Changing of the guard: migrating an authorization service used by thousands of customers from Go to Typescript

You don't have to fear making a change to a mission critical service sitting. We'll address the root cause of the fear and how to make future changes as stress-free and secure as possible.

By Rex Chen

Have you ever had that feeling of dread when making big changes to that mission critical service sitting in the corner which no one wants to touch? At Segment, ours was called authZ (authorization) service and it had not received much love in recent years. History has proven time and again that changes to the authZ service often led to engineering incidents. Worse yet, these changes would result in security vulnerabilities! The stress level was too much to bear.

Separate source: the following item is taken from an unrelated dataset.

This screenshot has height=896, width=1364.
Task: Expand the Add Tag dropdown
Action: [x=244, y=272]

What if I were to tell you there was a way to apply the changes safely? A way to make sweeping changes, deploy to production, and avoid high stress levels. Sounds too good to be true? Not for the teams here at Segment! I will share our experiences and help you address the root cause of that fear and make future changes as stress-free and secure as possible.

The impetus for change

Segment utilizes role-based access control (RBAC) to determine who can access what resources at any given time. Our original implementation of RBAC was a service written in the Go programming language. The performant Go runtime coupled with RBAC’s flexibility served us well for years. But, there was a problem: devs had been avoiding the service in those years. Few updates had been made and large changes were frowned upon.

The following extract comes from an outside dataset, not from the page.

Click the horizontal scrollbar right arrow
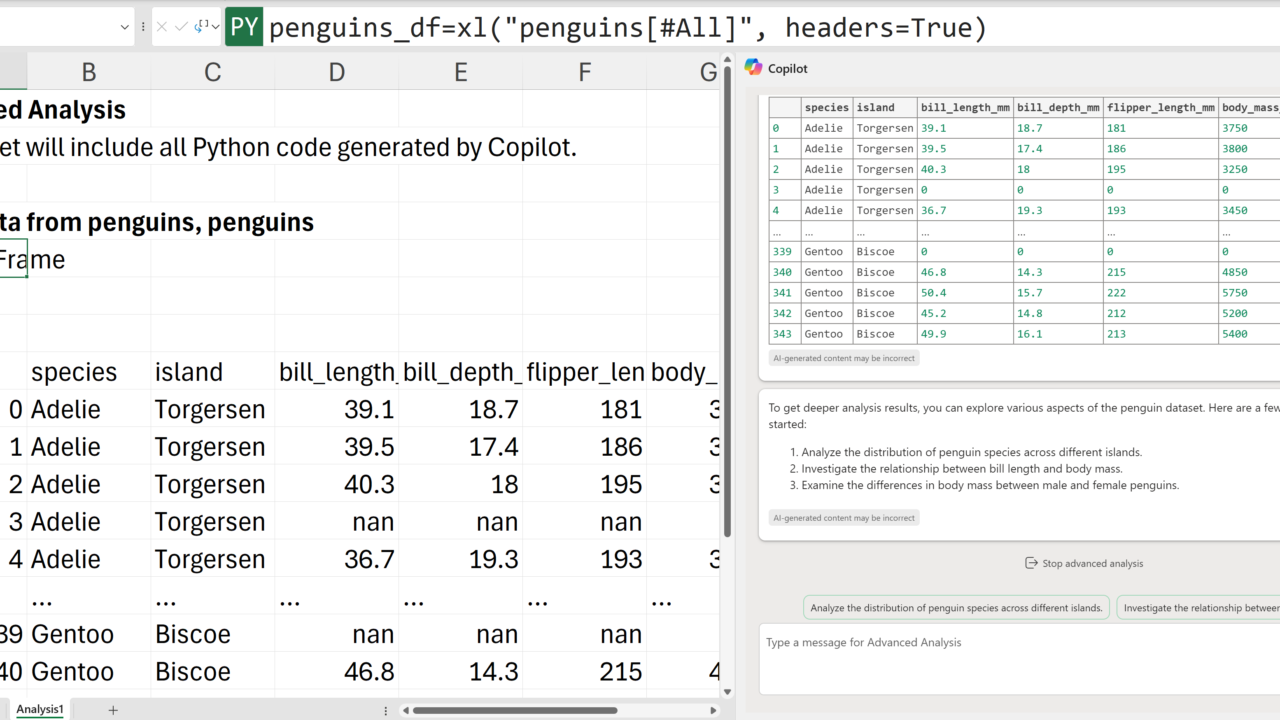Image resolution: width=1280 pixels, height=720 pixels. 713,710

At some point, the team that created the service moved on and the ownership fell to our shoulders. We were happy to inherit such an important service. But our engineering organization primarily dealt with TypeScript and Node.js servers. Lacking expertise in the Go stack made us shy away from making any big changes. Not to mention any mistake could lead to severe security vulnerabilities. Worst of all, there were very few tests! We had no way of knowing if our change broke anything. Eventually everyone adopted the “if it ain’t broke, don’t fix it” mentality. The authZ service had become that service sitting in the corner.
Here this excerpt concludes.